──────── Records supplied ────────
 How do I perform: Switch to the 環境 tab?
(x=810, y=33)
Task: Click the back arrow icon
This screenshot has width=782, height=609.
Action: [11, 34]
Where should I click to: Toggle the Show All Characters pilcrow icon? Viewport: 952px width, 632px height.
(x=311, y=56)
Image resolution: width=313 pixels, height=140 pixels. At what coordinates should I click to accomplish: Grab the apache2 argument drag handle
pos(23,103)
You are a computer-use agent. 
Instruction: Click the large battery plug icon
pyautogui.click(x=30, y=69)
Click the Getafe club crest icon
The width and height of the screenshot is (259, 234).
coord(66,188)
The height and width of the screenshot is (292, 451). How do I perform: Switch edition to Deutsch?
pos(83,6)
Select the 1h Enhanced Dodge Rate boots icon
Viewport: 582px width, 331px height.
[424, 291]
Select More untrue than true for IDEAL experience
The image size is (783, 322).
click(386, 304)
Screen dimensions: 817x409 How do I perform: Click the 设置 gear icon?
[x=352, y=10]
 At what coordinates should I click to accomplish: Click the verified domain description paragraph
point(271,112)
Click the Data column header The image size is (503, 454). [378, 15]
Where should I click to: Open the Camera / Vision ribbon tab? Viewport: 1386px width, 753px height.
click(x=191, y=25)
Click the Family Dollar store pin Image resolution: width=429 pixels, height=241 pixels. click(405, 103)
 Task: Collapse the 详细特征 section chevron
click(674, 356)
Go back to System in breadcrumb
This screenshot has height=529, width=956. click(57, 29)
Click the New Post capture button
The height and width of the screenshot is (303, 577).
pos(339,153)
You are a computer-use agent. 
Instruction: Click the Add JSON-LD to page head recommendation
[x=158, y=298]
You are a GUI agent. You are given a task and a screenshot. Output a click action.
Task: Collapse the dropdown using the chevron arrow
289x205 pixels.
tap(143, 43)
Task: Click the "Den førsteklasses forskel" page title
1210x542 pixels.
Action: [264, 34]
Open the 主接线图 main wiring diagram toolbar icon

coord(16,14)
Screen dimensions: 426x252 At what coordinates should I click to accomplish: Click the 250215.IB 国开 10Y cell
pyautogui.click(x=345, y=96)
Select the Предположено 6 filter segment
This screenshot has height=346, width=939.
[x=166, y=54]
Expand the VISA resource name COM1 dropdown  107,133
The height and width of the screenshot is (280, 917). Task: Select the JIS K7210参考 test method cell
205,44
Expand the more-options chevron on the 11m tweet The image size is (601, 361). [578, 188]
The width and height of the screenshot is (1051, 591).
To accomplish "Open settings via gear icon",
────────
Task requirements
Return every line of the data above unchanged, from the first line to the last.

Solution to this task
 How do I perform: Switch to the 環境 tab?
(x=810, y=33)
Task: Click the back arrow icon
This screenshot has width=782, height=609.
Action: [11, 34]
Where should I click to: Toggle the Show All Characters pilcrow icon? Viewport: 952px width, 632px height.
(x=311, y=56)
Image resolution: width=313 pixels, height=140 pixels. At what coordinates should I click to accomplish: Grab the apache2 argument drag handle
pos(23,103)
You are a computer-use agent. 
Instruction: Click the large battery plug icon
pyautogui.click(x=30, y=69)
Click the Getafe club crest icon
The width and height of the screenshot is (259, 234).
coord(66,188)
The height and width of the screenshot is (292, 451). How do I perform: Switch edition to Deutsch?
pos(83,6)
Select the 1h Enhanced Dodge Rate boots icon
Viewport: 582px width, 331px height.
[424, 291]
Select More untrue than true for IDEAL experience
The image size is (783, 322).
click(386, 304)
Screen dimensions: 817x409 How do I perform: Click the 设置 gear icon?
[x=352, y=10]
 At what coordinates should I click to accomplish: Click the verified domain description paragraph
point(271,112)
Click the Data column header The image size is (503, 454). [378, 15]
Where should I click to: Open the Camera / Vision ribbon tab? Viewport: 1386px width, 753px height.
click(x=191, y=25)
Click the Family Dollar store pin Image resolution: width=429 pixels, height=241 pixels. click(405, 103)
 Task: Collapse the 详细特征 section chevron
click(674, 356)
Go back to System in breadcrumb
This screenshot has height=529, width=956. click(57, 29)
Click the New Post capture button
The height and width of the screenshot is (303, 577).
pos(339,153)
You are a computer-use agent. 
Instruction: Click the Add JSON-LD to page head recommendation
[x=158, y=298]
You are a GUI agent. You are given a task and a screenshot. Output a click action.
Task: Collapse the dropdown using the chevron arrow
289x205 pixels.
tap(143, 43)
Task: Click the "Den førsteklasses forskel" page title
1210x542 pixels.
Action: [264, 34]
Open the 主接线图 main wiring diagram toolbar icon

coord(16,14)
Screen dimensions: 426x252 At what coordinates should I click to accomplish: Click the 250215.IB 国开 10Y cell
pyautogui.click(x=345, y=96)
Select the Предположено 6 filter segment
This screenshot has height=346, width=939.
[x=166, y=54]
Expand the VISA resource name COM1 dropdown  107,133
The height and width of the screenshot is (280, 917). Task: Select the JIS K7210参考 test method cell
205,44
Expand the more-options chevron on the 11m tweet The image size is (601, 361). [578, 188]
The width and height of the screenshot is (1051, 591).
To accomplish "Open settings via gear icon",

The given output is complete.